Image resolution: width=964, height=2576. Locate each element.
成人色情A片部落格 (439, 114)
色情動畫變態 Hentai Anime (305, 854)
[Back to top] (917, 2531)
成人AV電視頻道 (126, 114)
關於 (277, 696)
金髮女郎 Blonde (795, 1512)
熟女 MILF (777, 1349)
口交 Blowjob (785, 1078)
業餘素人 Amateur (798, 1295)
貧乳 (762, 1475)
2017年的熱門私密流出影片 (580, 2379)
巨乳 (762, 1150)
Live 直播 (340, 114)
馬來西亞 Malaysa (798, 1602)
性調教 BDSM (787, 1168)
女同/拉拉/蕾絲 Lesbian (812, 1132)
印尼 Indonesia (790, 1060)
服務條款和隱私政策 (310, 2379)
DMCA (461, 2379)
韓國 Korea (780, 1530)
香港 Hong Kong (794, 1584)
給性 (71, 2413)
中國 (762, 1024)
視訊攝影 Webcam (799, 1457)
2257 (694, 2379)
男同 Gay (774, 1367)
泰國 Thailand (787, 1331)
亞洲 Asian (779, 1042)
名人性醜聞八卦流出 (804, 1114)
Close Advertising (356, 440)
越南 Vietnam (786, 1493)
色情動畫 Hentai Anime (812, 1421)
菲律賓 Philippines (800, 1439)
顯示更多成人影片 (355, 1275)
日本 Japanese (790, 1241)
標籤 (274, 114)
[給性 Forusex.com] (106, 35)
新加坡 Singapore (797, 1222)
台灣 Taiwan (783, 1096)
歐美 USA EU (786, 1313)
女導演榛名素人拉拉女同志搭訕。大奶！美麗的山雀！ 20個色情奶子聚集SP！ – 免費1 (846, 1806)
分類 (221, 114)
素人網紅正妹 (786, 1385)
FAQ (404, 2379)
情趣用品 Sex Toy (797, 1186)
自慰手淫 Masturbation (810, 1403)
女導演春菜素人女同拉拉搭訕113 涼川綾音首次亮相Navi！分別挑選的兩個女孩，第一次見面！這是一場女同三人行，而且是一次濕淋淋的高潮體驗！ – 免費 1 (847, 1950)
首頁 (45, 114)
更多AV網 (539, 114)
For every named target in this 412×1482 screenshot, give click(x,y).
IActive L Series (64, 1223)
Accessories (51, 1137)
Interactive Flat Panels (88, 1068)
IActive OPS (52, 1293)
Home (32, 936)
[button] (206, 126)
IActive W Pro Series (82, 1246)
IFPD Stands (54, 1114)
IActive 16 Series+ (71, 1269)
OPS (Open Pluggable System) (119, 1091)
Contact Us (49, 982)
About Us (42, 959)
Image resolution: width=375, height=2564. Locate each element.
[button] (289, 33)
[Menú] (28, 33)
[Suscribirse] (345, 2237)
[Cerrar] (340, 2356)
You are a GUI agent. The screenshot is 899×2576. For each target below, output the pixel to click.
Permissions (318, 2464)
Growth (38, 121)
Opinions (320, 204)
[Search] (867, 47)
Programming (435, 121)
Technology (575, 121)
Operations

------------------------

WORK INSTRUCTIONS — Restate word for word the entries above from the line with "關於 (277, 696)" through the line with "IActive OPS (52, 1293)", inclusive, leaving out everything else.

SOLUTION TO THIS PROBLEM —
關於 (277, 696)
金髮女郎 Blonde (795, 1512)
熟女 MILF (777, 1349)
口交 Blowjob (785, 1078)
業餘素人 Amateur (798, 1295)
貧乳 (762, 1475)
2017年的熱門私密流出影片 (580, 2379)
巨乳 (762, 1150)
Live 直播 (340, 114)
馬來西亞 Malaysa (798, 1602)
性調教 BDSM (787, 1168)
女同/拉拉/蕾絲 Lesbian (812, 1132)
印尼 Indonesia (790, 1060)
服務條款和隱私政策 (310, 2379)
DMCA (461, 2379)
韓國 Korea (780, 1530)
香港 Hong Kong (794, 1584)
給性 (71, 2413)
中國 (762, 1024)
視訊攝影 Webcam (799, 1457)
2257 (694, 2379)
男同 Gay (774, 1367)
泰國 Thailand (787, 1331)
亞洲 Asian (779, 1042)
名人性醜聞八卦流出 (804, 1114)
Close Advertising (356, 440)
越南 Vietnam (786, 1493)
色情動畫 Hentai Anime (812, 1421)
菲律賓 Philippines (800, 1439)
顯示更多成人影片 (355, 1275)
日本 Japanese (790, 1241)
標籤 (274, 114)
[給性 Forusex.com] (106, 35)
新加坡 Singapore (797, 1222)
台灣 Taiwan (783, 1096)
歐美 USA EU (786, 1313)
女導演榛名素人拉拉女同志搭訕。大奶！美麗的山雀！ 20個色情奶子聚集SP！ – 免費1 (846, 1806)
分類 (221, 114)
素人網紅正妹 (786, 1385)
FAQ (404, 2379)
情趣用品 Sex Toy (797, 1186)
自慰手淫 Masturbation (810, 1403)
女導演春菜素人女同拉拉搭訕113 涼川綾音首次亮相Navi！分別挑選的兩個女孩，第一次見面！這是一場女同三人行，而且是一次濕淋淋的高潮體驗！ – 免費 1 (847, 1950)
首頁 (45, 114)
更多AV網 (539, 114)
For every named target in this 412×1482 screenshot, give click(x,y).
IActive L Series (64, 1223)
Accessories (51, 1137)
Interactive Flat Panels (88, 1068)
IActive OPS (52, 1293)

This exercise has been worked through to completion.